Abstract: Heads up if you’re in corporate communications – the media have a sneaky weapon…
If I had 5c for every time I had been misquoted in the press, you wouldn’t be reading this. I’d be wallowing on a world cruise, travelling first class, sunning myself on deck, sipping Harvey Wallbangers and collecting cherries in my navel. But I have, and I’m not, and you’re about to be the beneficiary.
It’s been said that I have been shaping public opinion as both a broadcaster and columnist for well over 20 years, but not everything has gone smoothly. Just as I have made comment about public events, I have been the focus of public opinion, most of it entertaining, some of it unjustified and quite hurtful, and as such, I have a renowned love-hate relationship with the media.
So why am I telling you this? Because as someone in a position of influence, just as you are a beacon of inspiration for those around you, you also are a bright light that will attract all forms of attention; and someone needs to tell you when that attention is unwarranted, and what you can do about it.
The phrase to be wary of is “in the public interest”. This is often simply media spin for the phrase “interesting to the public”. The first justifies inquiry and the second sells newspapers. The coalescing and confusion has emerged, in part, through the rise of social media.
Just as social media has been heralded as the future of media, it has, in part brought about the demise of its discipline. Anyone with a smartphone can now take a picture or a video-clip, upload it to their website or Facebook account, and distribute it.
Because the barriers to entry as a disseminator of opinion have virtually melted away and anyone with a smartphone who snaps away at events claims the title of “journalist”, the result has been a shift away from the measured discipline of professional journalism towards an unrestrained feeding frenzy that has stripped away the ethics of journalistic inquiry.
The endemic spread of such phones has made their presence both pervasive and clandestine. As such they are the source of intrusive attention, and have led a redefinition of what is considered “in the public interest”.
Desperate to keep up with the shift in consumer demand, newspapers and magazines have either dipped their toe into the sea of tabloid journalism or simply dived right in. The result has been a blurring of what is “in the public interest” and what is “interesting to the public”.
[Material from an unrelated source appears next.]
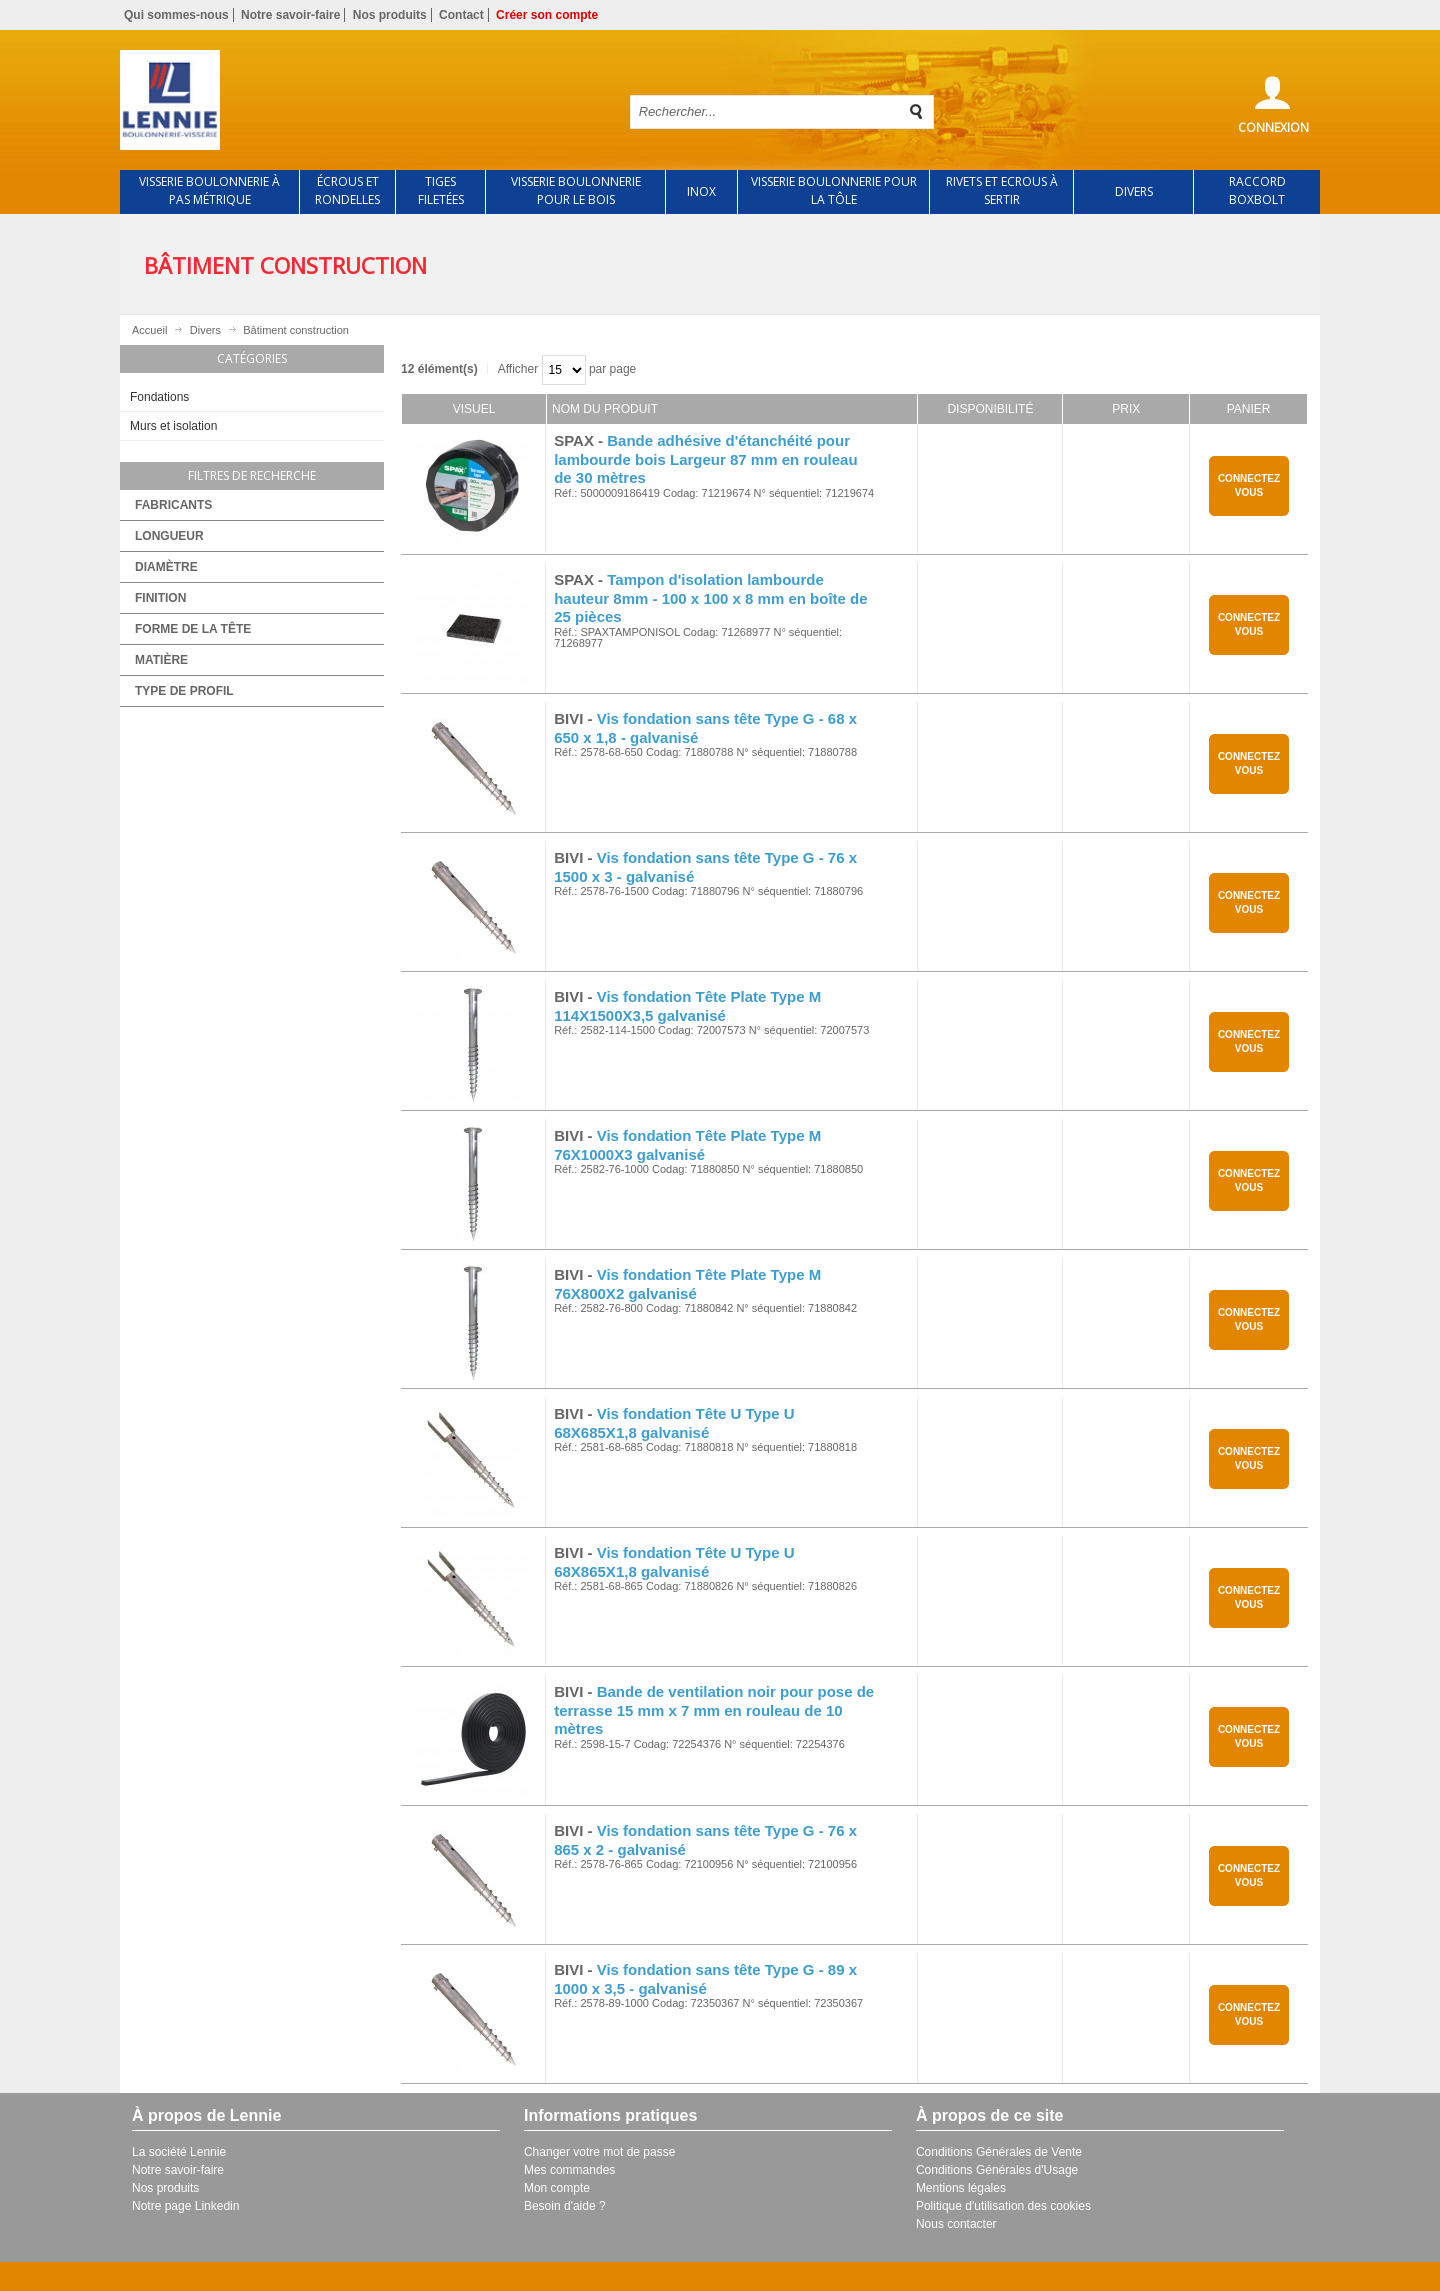 Image resolution: width=1440 pixels, height=2291 pixels. I want to click on Divers, so click(205, 330).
So, what is the difference? The former is limited to anything that pertains to the prevention or exposure of criminal activity, something that threatens national security or the health and welfare of the public, or something that prevents the public from being misled by an individual or organisation. The latter is anything that helps consumers get their rocks off.
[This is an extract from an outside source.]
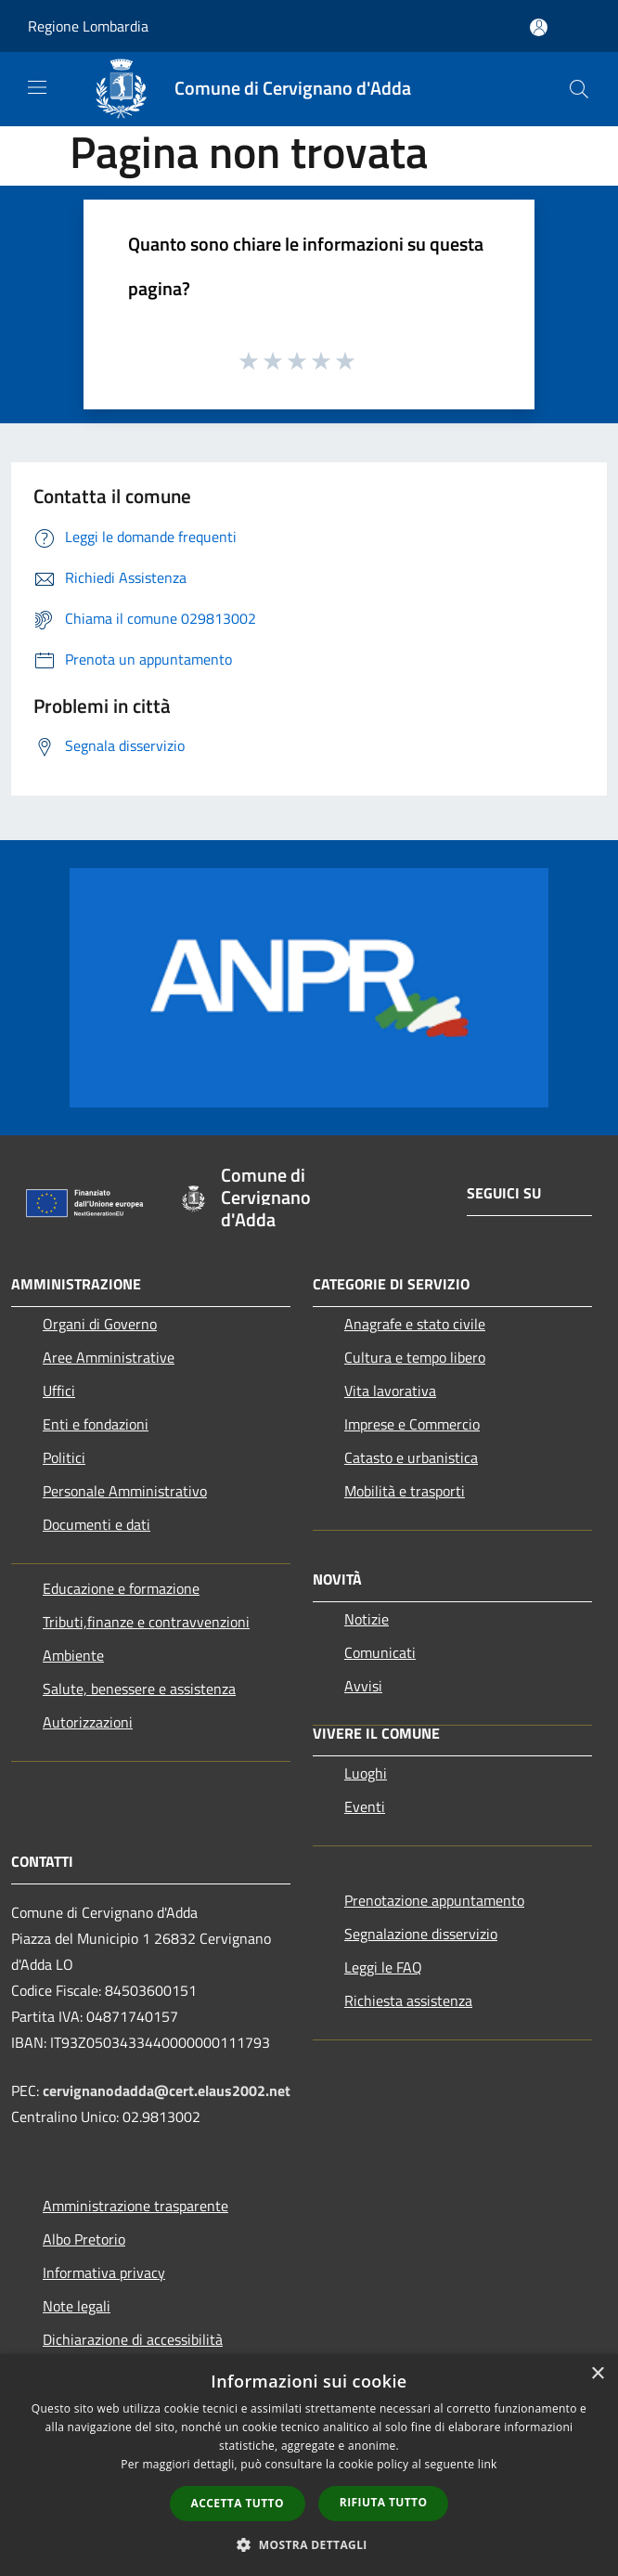 The width and height of the screenshot is (618, 2576). Describe the element at coordinates (408, 2000) in the screenshot. I see `Richiesta assistenza` at that location.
Example: if a high-profile CEO of a bank is indicted for fraud, it’s in the public interest. If the same banker has an affair, it’s simply interesting to a public craving to gorge themselves on tales of lascivious behaviour. The former demands inquiry, the latter is a personal matter and deserves a terse ‘no comment’.
Certain elements of the press try and get around this by saying that someone – even in business – is a ‘public figure’. This suggests that they are either owned by the public or owe the public some measure of gratitude, and therefore intrusion into their private life is justifiable payback. However, even if this argument had some merit, it falls flat by virtue of the fact that if a person is a ‘public figure’, it’s invariably only because the very same press has decided, unilaterally, to anoint them as such.
There are exceptions, of course: self-promoting ‘celebrities’ who wilfully court the press to polish their profile can hardly deny the same press access when they tarnish their own reputation with aberrant behaviour. In politics, people who run for public office are obviously accountable to the public, and characters who claim to represent the ‘people’, must be prepared to allow the ‘people’ access to them.
However, even the most obdurate, beguiling, attention-seeking political figures are entitled to some degree of privacy. After all – and here’s the twist – if we don’t temper our intrusion into their lives we risk appearing completely shallow and rapacious ourselves.
So what does this mean for you? It means that if someone from the media ever approaches you, and starts digging into your personal life, ask them if it’s in the public interest or simply interesting to the public. If they flinch, you’ll know they know you’re savvy, and they’ll proceed with caution. If they claim ‘public interest’, demand how. If they can’t, then say, “it’s a personal matter, and so I am not obliged to provide any comment”.
If they can, then I’m afraid you’re on your own.